# TTS Mk3 Mag Suspension Settings



## AllanG (Nov 2, 2017)

I'm thinking of buying a Mk3 TTS as a replacement for my A3 Sport Saloon. I know the TTS has the mag suspension as standard, but what I'm not sure about is how many settings are available for this system.....is it three....Dynamic, Comfort or Auto? If so, which setting do you use the most often, especially for town driving?

Many thanks!


----------



## Mark Pred (Feb 1, 2017)

AllanG said:


> I'm thinking of buying a Mk3 TTS as a replacement for my A3 Sport Saloon. I know the TTS has the mag suspension as standard, but what I'm not sure about is how many settings are available for this system.....is it three....Dynamic, Comfort or Auto? If so, which setting do you use the most often, especially for town driving?
> 
> Many thanks!


Yeah, three settings. I have mine set to Comfort (in Individual mode) all the time - IMO the car handles much better in the softest setting, even when really pushing it. Dynamic is too harsh for UK roads and I find the car feels quite twitchy in that setting when you're going for a blatt. Auto is a bit inconsistent from my experience, especially on a damp (not wet) roads - no idea why...


----------



## AllanG (Nov 2, 2017)

Mark Pred said:


> AllanG said:
> 
> 
> > I'm thinking of buying a Mk3 TTS as a replacement for my A3 Sport Saloon. I know the TTS has the mag suspension as standard, but what I'm not sure about is how many settings are available for this system.....is it three....Dynamic, Comfort or Auto? If so, which setting do you use the most often, especially for town driving?
> ...


Many thanks, Mark.....as a matter of interest, what settings do you use for all the other parameters in your Individual mode?


----------



## Rev (Nov 17, 2015)

I have the opposite experience, I keep mine in dynamic, car corners much flatter and I don't find comfort to make much difference, its soft for a bit and then it suddenly stiffens. Go over a small bump and its ok, but go over a larger bump and it bangs worse than dynamic Oo


----------



## KevC (Jul 12, 2016)

I use comfort for tootling about and dynamic on an A road blast.

In individual (where you can set dynamic, auto or comfort for each) I have

Engine/gearbox - Auto (would have this dynamic but it means you don't have auto box changes until you hit the red line)
Steering - dynamic
Suspension - comfort
Engine sound - dynamic
Quattro - auto


----------



## ormandj (Mar 27, 2017)

In the TTRS which is probably tuned a bit differently, but same general idea, comfort (or auto) for around town, dynamic for the track. I ran comfort on the track once messing around and it made the car less controllable when pushed hard, the additional roll and pitching was causing the car to unsettle at the limit. Switching to dynamic immediately cut time off my laps and made it significantly easier to control around the track (read: much smoother, even though faster).

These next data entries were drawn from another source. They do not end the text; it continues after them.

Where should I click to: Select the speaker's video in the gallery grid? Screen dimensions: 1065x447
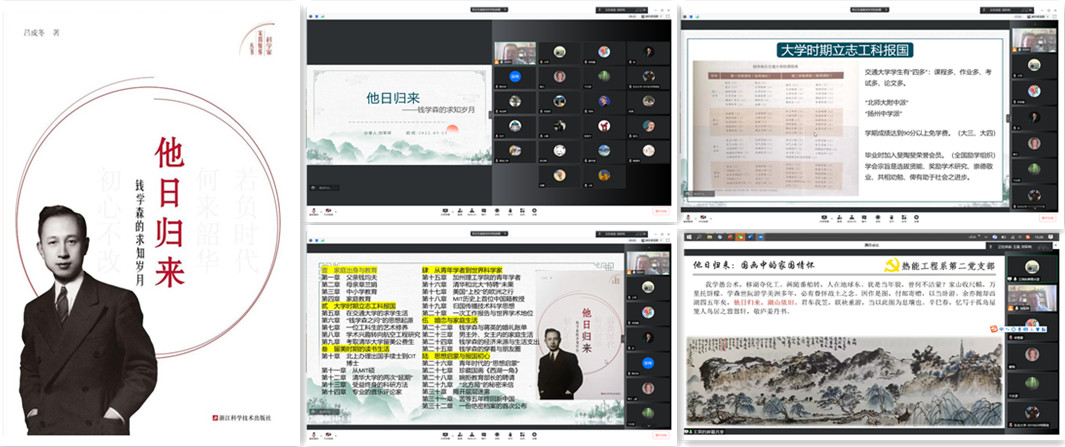pyautogui.click(x=516, y=51)
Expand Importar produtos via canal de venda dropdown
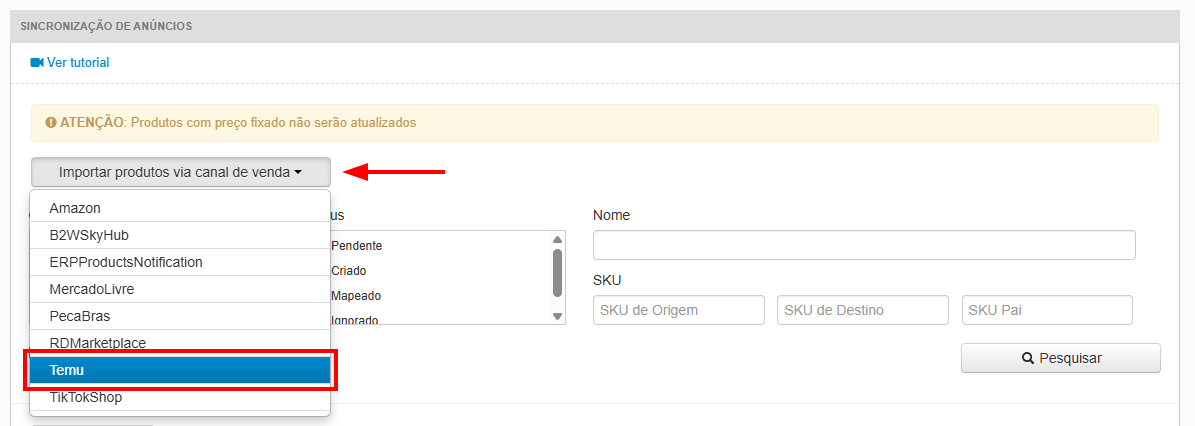Screen dimensions: 1195x426 pos(180,172)
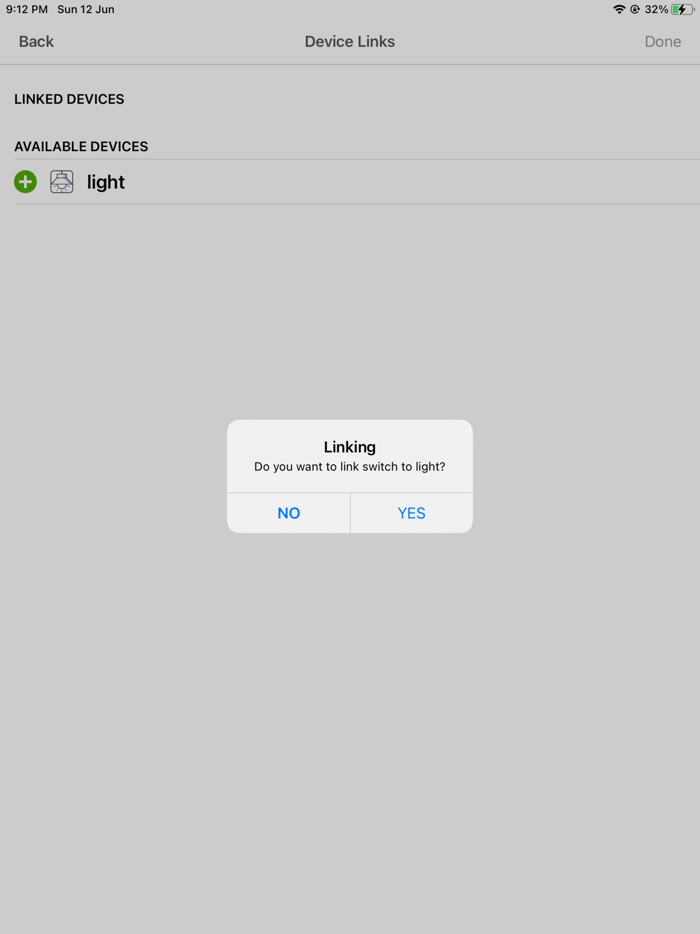This screenshot has height=934, width=700.
Task: Tap the Device Links page title
Action: tap(350, 42)
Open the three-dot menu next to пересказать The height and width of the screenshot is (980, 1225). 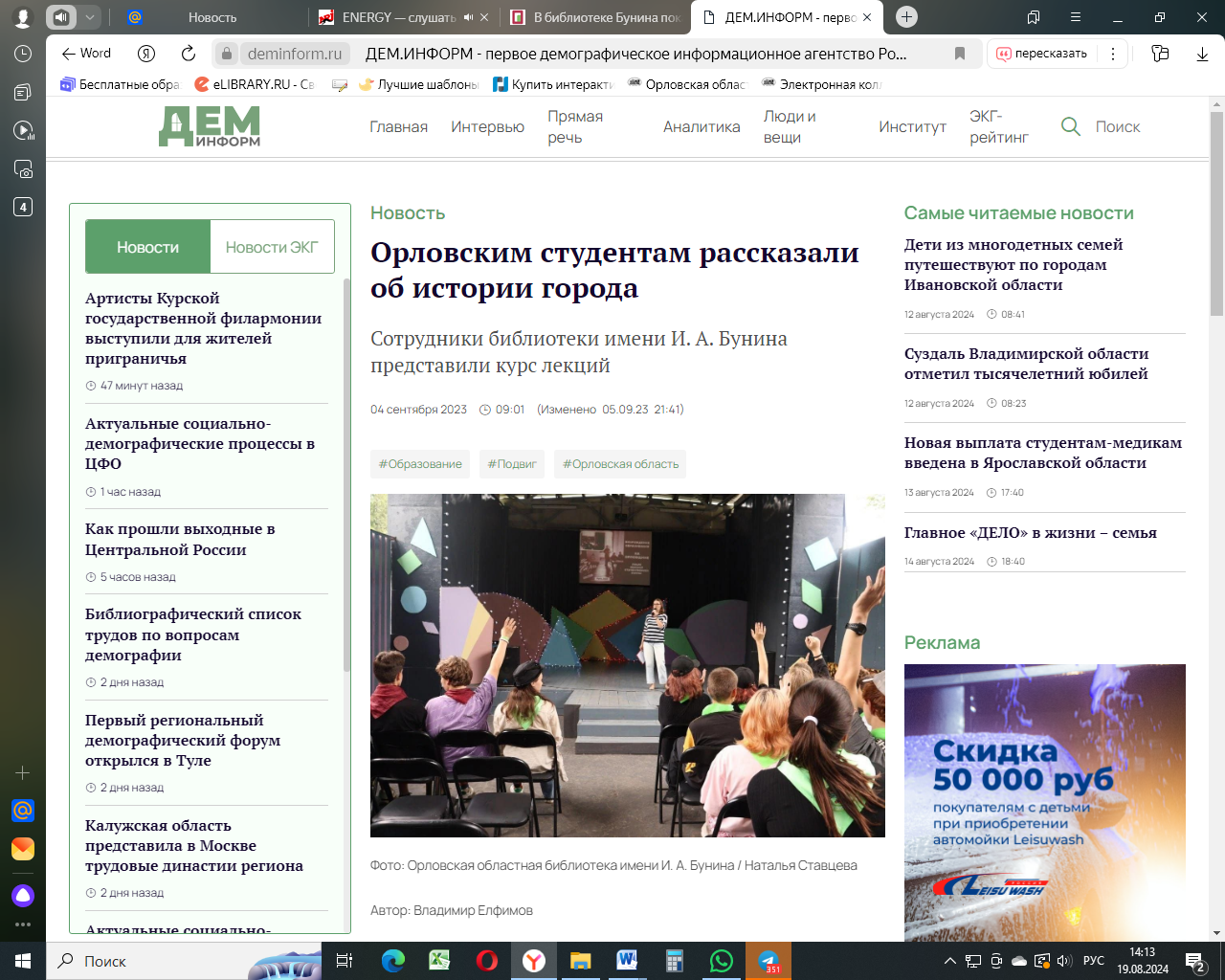coord(1112,54)

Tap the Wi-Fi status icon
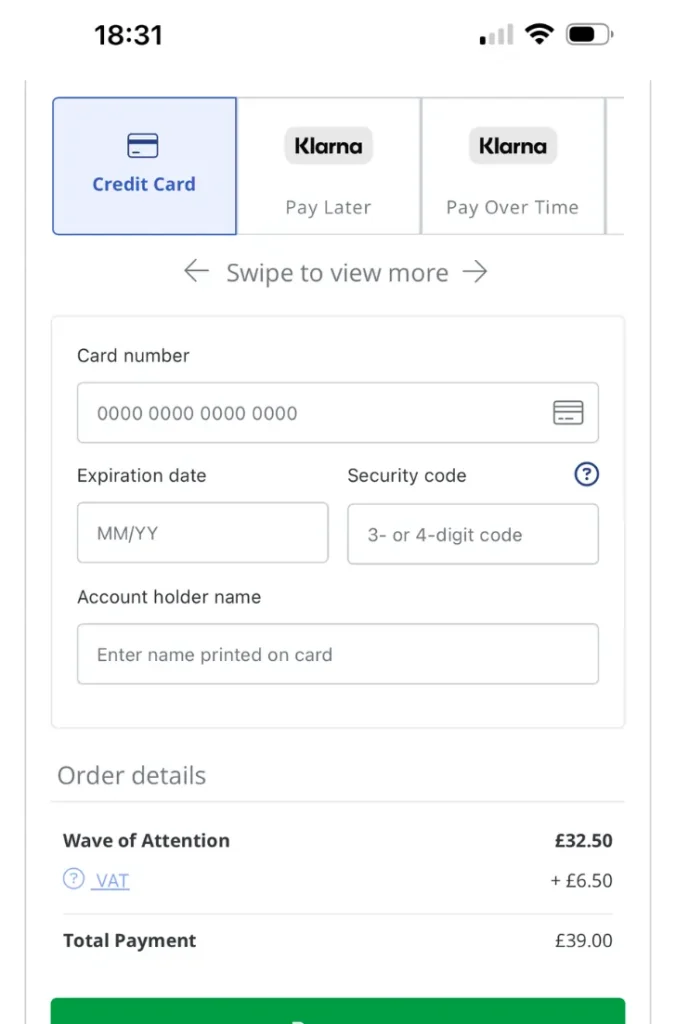pos(540,35)
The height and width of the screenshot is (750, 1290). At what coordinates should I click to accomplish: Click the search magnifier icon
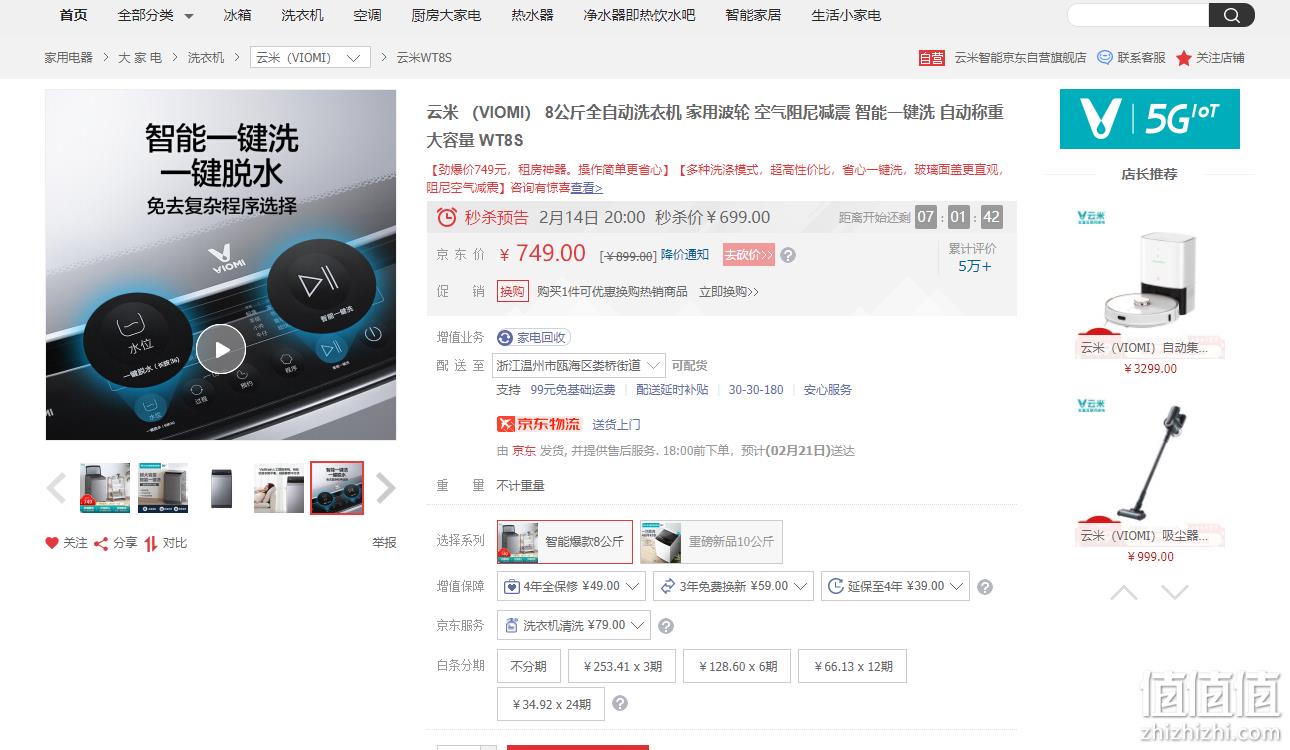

Dynamic is far too harsh to enjoy on the terrible roads we have on the street here, comfort or auto is day and night difference to me. YMMV, the principle should be the same even if the RS is tuned somewhat differently.


----------



## dredsTT (Feb 16, 2011)

I have the driving mode set to individual all the time. All the settings are set to Dynamic other than the suspension which is in comfort. I personally don't get any benefit from utilising the harder Dynamic setting and the car still corners pretty flat in comfort. If you have a search of the car Magazine reviews, a few of the journalists have recommended this set up for various VAG products. But like anything it is a personal choice. I like a car to have a fairly stiff ride but I still find the Dynamic suspension a bit hard for b-road blasts.

The Automatic gearbox I leave in Drive until the oil temperature gets to 90deg and then the gearbox gets set to Sport. It might be why I'm getting 24mpg!


----------



## Mark Pred (Feb 1, 2017)

AllanG said:


> Mark Pred said:
> 
> 
> > AllanG said:
> ...


Here you go, this is how I have the car set-up. I never change it either. Just as a point of interest for all the Dynamic suspension fans - when a pal of mine went on his complementary track day after buying a new R8, the instructor had the TTS he drove set to Comfort, as he maintained the car handled best in that setting. Which is exactly what I found. Each to their own I know, but just saying ...


----------



## jonstatt (Mar 30, 2017)

Does anyone else find it hard to tell the difference between the settings unless you are really throwing it around. For example driving on a straight road with a few bumps here and there, the difference is extremely slight.


----------



## Number86 (Oct 20, 2017)

I honestly can't tell the difference... It feels stiff in all the settings.


----------



## AllanG (Nov 2, 2017)

[Here you go, this is how I have the car set-up. I never change it either. Just as a point of interest for all the Dynamic suspension fans - when a pal of mine went on his complementary track day after buying a new R8, the instructor had the TTS he drove set to Comfort, as he maintained the car handled best in that setting. Which is exactly what I found. Each to their own I know, but just saying ...








[/quote]

Many thanks again, Mark!


----------



## Rob-TTS (Jul 10, 2017)

Sorry to be off topic but Mark Pred, How did you get into those settings? I'm useless with car technology :mrgreen:


----------



## powerplay (Feb 8, 2008)

KevC said:


> Engine/gearbox - Auto (would have this dynamic but it means you don't have auto box changes until you hit the red line)


You do realise all Dynamic does is to select the sport mode of the gearbox automatically so it starts in S rather than D - just pull back on the gear lever and you're in Dynamic but gearbox back in D.


----------